The main problem is that it lacks any real variety. Despite the game being pretty long, you can count the number of enemies you'll face on one hand. In a way, by trying to innovate, the developers did shoot themselves in the foot. You see, the game works around a three-weapon mechanic with there being two melee-based weapons and one ranged weapon. The problem is that one of the core mechanics is the ability to steal an enemy's weapon. It means that all the proper enemies you face can only use these weapons and as you go through the game, they just get a bit more proficient at using them.
It also means that you're constrained to only ever using three weapons, and the game is decidedly easier if you do indeed steal your enemies weapons (they will die a lot more quickly). So, despite you having a degree of choice about what you do combat-wise, it's all rather bland and feels a bit forced.
The same applies to the moves each weapon has too. There isn't much variety here either. There is a standard attack, which can be used as a combo attack, and there are also charge attacks when on the ground and in the air. If your opponent is blocking, it's also possible to use a guard-break move, which is pretty powerful. That's all you'll get though.
Even with the lack of variety, there are some nice touches to try and break the monotony up a little bit, like the necessity of purifying weapons. When you deal damage to enemies, your weapon (a gift from God), will become corrupted. When it becomes fully corrupted, its damage output will be severely reduced, so you need to purify it while the combat is still all taking place.
How the game deals with health is also a nice touch. Instead of giving everyone health meters, you can tell their status by looking at their armour/clothing. The more people are hurt, the less armour they will have and this applies to everyone in the game. Should you find yourself with no armour, you'll be donning a pair of jeans - they look quite fletching. But should someone then land a fatal blow, it's not game over. By mashing buttons, you can get a second, or third, or even fourth wind. It does get more difficult with every success though, so be warned, you can't just rely on this mechanic.
There are also platforming elements, which are a bit hit and miss. Sometimes they're side-scrolling affairs, sometimes they're fully three-dimensional. Sometimes they work well, sometimes they become frustrating due to the precise jumping distance required or a dodgy camera angle. It feels like it was a necessary part of the experience, as it would otherwise have compounded the problems with the combat even more, but it could definitely have been handled more effectively.

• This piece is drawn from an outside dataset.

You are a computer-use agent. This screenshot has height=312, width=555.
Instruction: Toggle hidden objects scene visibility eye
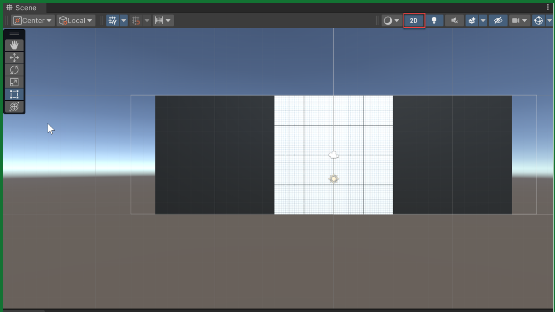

The same also applies to the game's art style. Often, it is absolutely gorgeous. The developers clearly wanted to step away from the expected and try something different. The result is a game which changes its look and feel with almost every chapter, but never loses its core identity. It's why there are so many different types of platforming, but also a driving segment which wouldn't look out of place in a Tron movie. But sometimes it does feel as though things are taken too far, which results in colour palettes that don't mix very well.
When it comes to length and replay value, El Shaddai does deliver, somewhat. The experience will take around 6-7 hours, but upon completion it is possible to go through again on harder difficulties while trying to compete with people's scores around the world.
In many ways, El Shaddai is a shining light for the industry. It tells a bold tale, while trying to innovate in multiple areas. However, what's ironic is that it also suffers from self-inflicted monotony and frustration. The combat system has some high points, but there's little to differentiate the numerous battles you'll experience and the platforming also suffers from highs and lows. If you want to try out something different, then El Shaddai is well worth it, but don't expect the experience to be thrilling all the way through.
El Shaddai: Ascension of the Metatron was reviewed on the PS3.